What is required :: Write out every row below verbatim, omitting the pictures from your output.
**** Data section
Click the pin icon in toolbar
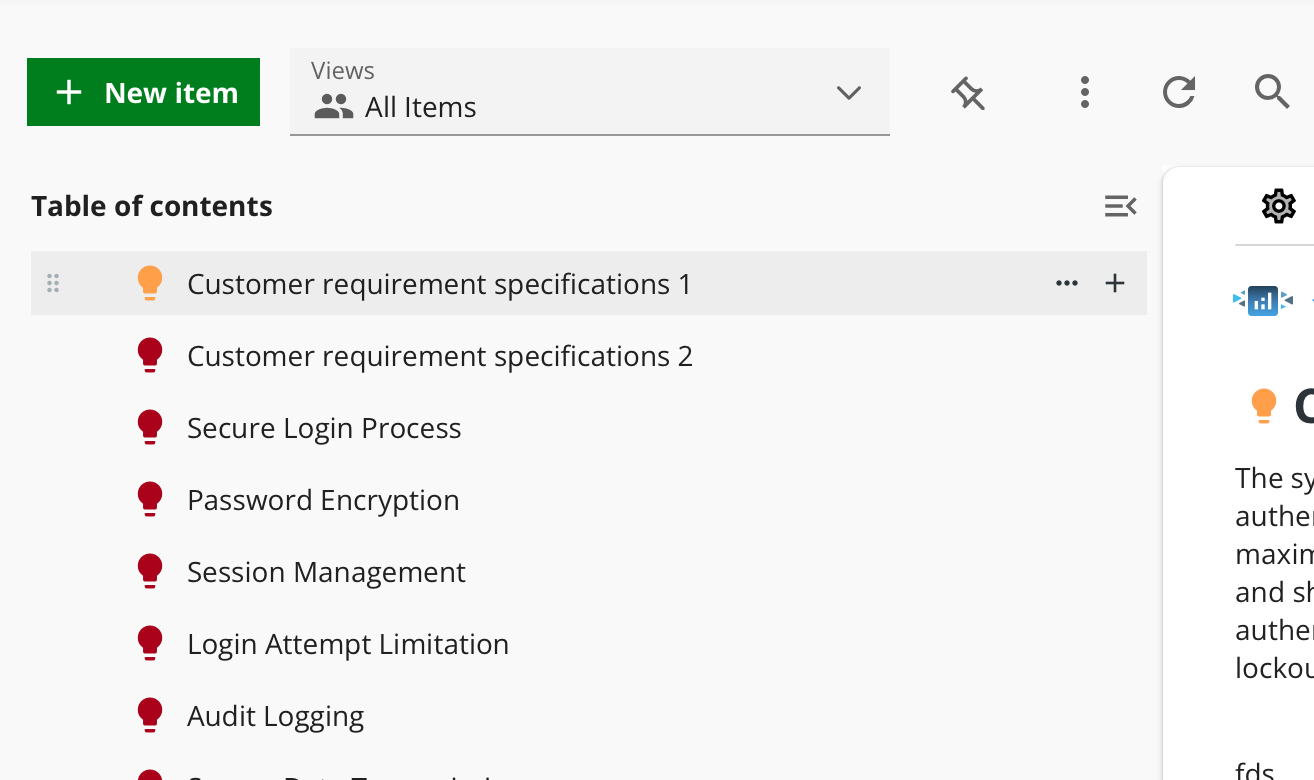 (967, 93)
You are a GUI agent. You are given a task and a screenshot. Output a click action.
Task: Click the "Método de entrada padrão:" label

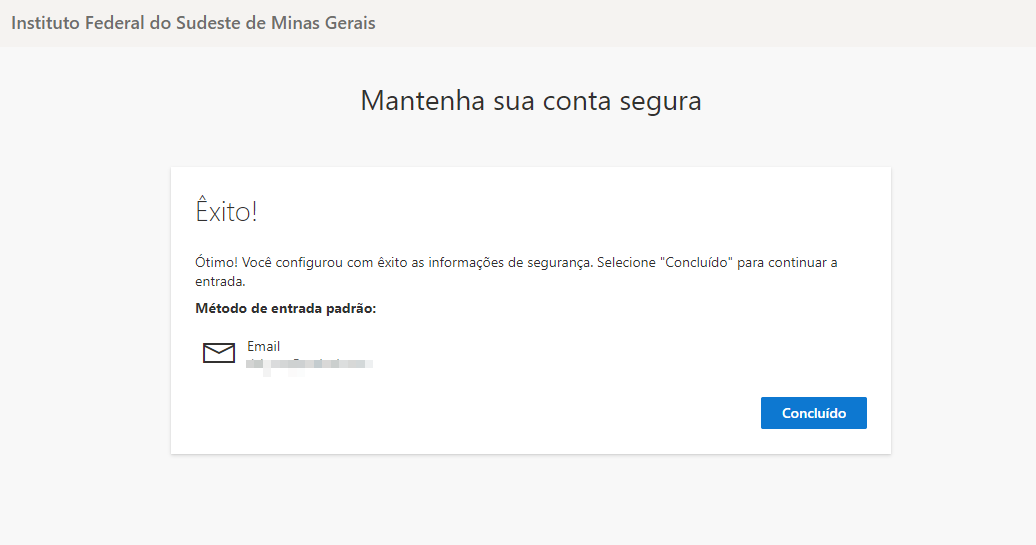(x=285, y=308)
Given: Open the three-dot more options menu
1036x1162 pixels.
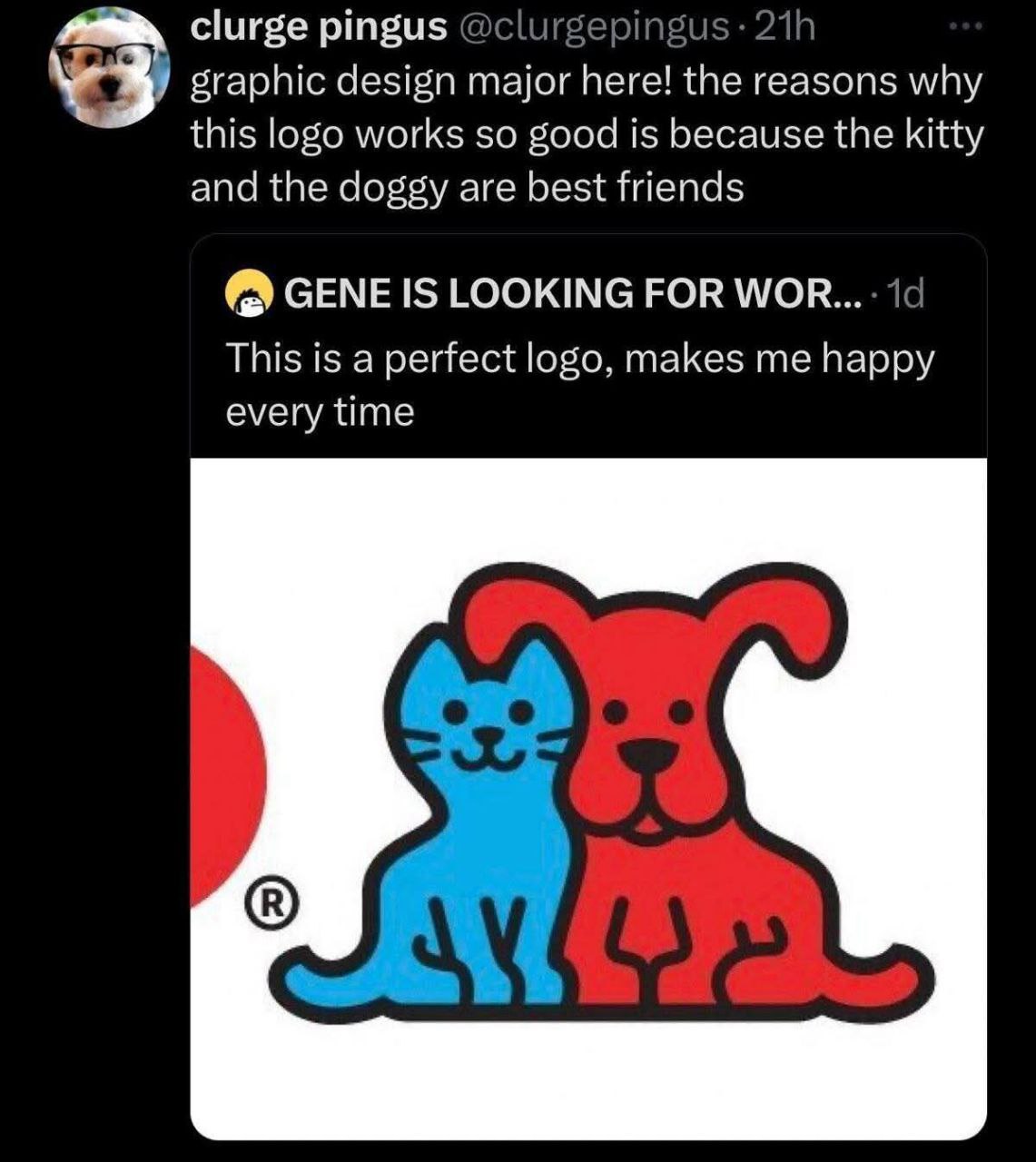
********
Correct output ::
Click the pin icon in toolbar
 (967, 93)
You are a GUI agent. You are given a task and a screenshot. Output a click action.
Task: Click the "Método de entrada padrão:" label

(x=285, y=308)
Given: Open the three-dot more options menu
1036x1162 pixels.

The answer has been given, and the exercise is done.